"""

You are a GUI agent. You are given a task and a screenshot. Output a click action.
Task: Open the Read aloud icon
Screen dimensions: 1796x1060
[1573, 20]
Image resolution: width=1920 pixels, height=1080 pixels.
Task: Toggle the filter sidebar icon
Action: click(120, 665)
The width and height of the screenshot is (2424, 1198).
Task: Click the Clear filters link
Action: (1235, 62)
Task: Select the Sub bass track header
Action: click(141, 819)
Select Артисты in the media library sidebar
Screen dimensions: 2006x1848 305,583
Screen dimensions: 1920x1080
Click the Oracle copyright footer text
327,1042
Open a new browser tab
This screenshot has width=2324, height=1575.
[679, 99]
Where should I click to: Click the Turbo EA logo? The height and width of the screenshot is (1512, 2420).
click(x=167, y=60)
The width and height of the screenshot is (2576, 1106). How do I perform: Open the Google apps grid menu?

"""

Beginning at the line with "Open a new browser tab", write out each line exactly as it stands until the listing ends, and add nothing.

_Written solution:_
Open a new browser tab
This screenshot has width=2324, height=1575.
[679, 99]
Where should I click to: Click the Turbo EA logo? The height and width of the screenshot is (1512, 2420).
click(x=167, y=60)
The width and height of the screenshot is (2576, 1106). How do I perform: Open the Google apps grid menu?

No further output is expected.